Segundo Cardoso (2017), a branquitude pode ser categorizada em uma identidade racial branca crítica e uma acrítica. A crítica seria aquela pertencente ao indivíduo ou grupo de brancos que são conscientes de seus privilégios materiais e simbólicos e, consequentemente, desaprovam publicamente o racismo. A branquitude acrítica geralmente está relacionada aos grupos e indivíduos brancos que coadunam com o ideal de supremacia racial branca e, com isso, de forma silenciosa ou explícita, não desaprovam os pensamentos e comportamentos racistas.

Tal discussão, por contextualizar essas características da branquitude, faz-se essencial quando objetivamos implicar o branco na problemática das relações raciais, especialmente no que tange à sua suposta invisibilidade dentro de tais relações.

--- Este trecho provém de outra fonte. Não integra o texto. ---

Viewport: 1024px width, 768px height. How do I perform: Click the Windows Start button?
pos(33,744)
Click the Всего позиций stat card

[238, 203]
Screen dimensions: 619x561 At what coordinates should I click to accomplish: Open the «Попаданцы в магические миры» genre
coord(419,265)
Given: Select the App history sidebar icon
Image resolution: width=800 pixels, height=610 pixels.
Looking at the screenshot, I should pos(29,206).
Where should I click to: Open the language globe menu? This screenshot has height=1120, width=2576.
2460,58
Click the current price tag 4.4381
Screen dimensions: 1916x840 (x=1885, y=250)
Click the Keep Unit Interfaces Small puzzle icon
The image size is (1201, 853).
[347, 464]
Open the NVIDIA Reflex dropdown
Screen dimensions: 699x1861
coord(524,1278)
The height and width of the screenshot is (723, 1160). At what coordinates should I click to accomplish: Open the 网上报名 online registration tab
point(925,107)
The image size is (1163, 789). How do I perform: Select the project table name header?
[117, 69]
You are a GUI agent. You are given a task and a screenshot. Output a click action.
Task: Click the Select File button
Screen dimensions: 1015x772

Invisibilidade que, segundo Cardoso (2017), é delegada bem mais à falta de percepção sobre os privilégios inerentes à pertença ao grupo branco, do que à inexistência de percepção do sujeito branco como ser racializado.

Nessa perspectiva, Miranda (2017) criou uma diferença conceitual entre invisibilidade e neutralidade relacionada à branquitude, apontando como invisibilidade a inconsciência, que pode ser variável da situação de privilégios, bem como um posicionamento passivo de acomodação diante dos mesmos, o que leva a uma ausência de autocrítica com consequente colaboração para manutenção dos padrões de privilégios. Já a neutralidade seria a consciência constante do lugar de privilégios, com um posicionamento ativo, dissimulado e intencional a respeito dos mesmos, tendo a ausência de autocrítica como a motivadora para a manutenção de uma zona de conforto.

Logo, a invisibilidade pode ser considerada relativa a uma fase, de modo que diversas situações podem colaborar para o despertar reflexivo do sujeito branco a respeito de seus privilégios materiais e simbólicos. O autor destaca como caminho para esse despertar reflexivo do branco o convívio com pessoas negras, compreendido como condição essencial para a emergência de uma autocrítica a respeito de tais vantagens, visto que as mesmas se evidenciam

na relação direta com a negritude, para a qual tais benefícios historicamente foram negados (MIRANDA, 2017).

As diferenças sociais estruturais entre brancos e negros, nas quais os primeiros são detentores de vantagens e os segundos de prejuízos acarretados pela concessão de privilégios aos brancos que retroalimentam práticas racistas no cotidiano, corroboram a construção identitária negativa dos negros em nossa sociedade. Segundo Jesus (2017), essa negatividade das subjetividades individual e coletiva de negros e negras, a negação de direitos e a descaracterização da discussão racial são resultantes do privilégio da branquitude, na medida em que esta se apresenta como a base principal para a manutenção da estrutura racista, impondo perdas simbólicas e concretas nesse processo de inferiorização e marginalização dos negros.

Assim, verifica-se que a construção sócio-histórica da branquitude nas sociedades racializadas, como a brasileira, constituiu-se enquanto padrão de normalidade, a partir das representações que são produzidas a respeito dessa identidade racial e do consequente processo de disseminação de tais representações entre as diversas gerações e classes sociais.